Task details: Copy out the data, starting with the line that contains "Click the current" and going on through the line that contains "Click the South", with each line unchanged.

Data entries:
- - - -

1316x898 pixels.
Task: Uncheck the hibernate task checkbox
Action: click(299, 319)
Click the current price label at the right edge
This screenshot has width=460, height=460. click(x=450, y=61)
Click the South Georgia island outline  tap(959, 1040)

- - - -

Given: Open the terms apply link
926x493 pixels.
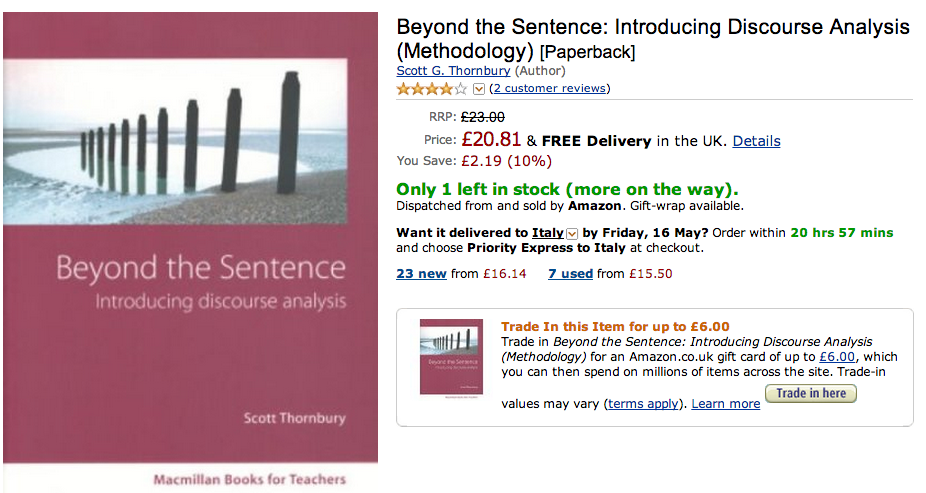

- - - -

Result for this exercise:
Click the current price label at the right edge
This screenshot has width=460, height=460. click(x=450, y=61)
Click the South Georgia island outline  tap(959, 1040)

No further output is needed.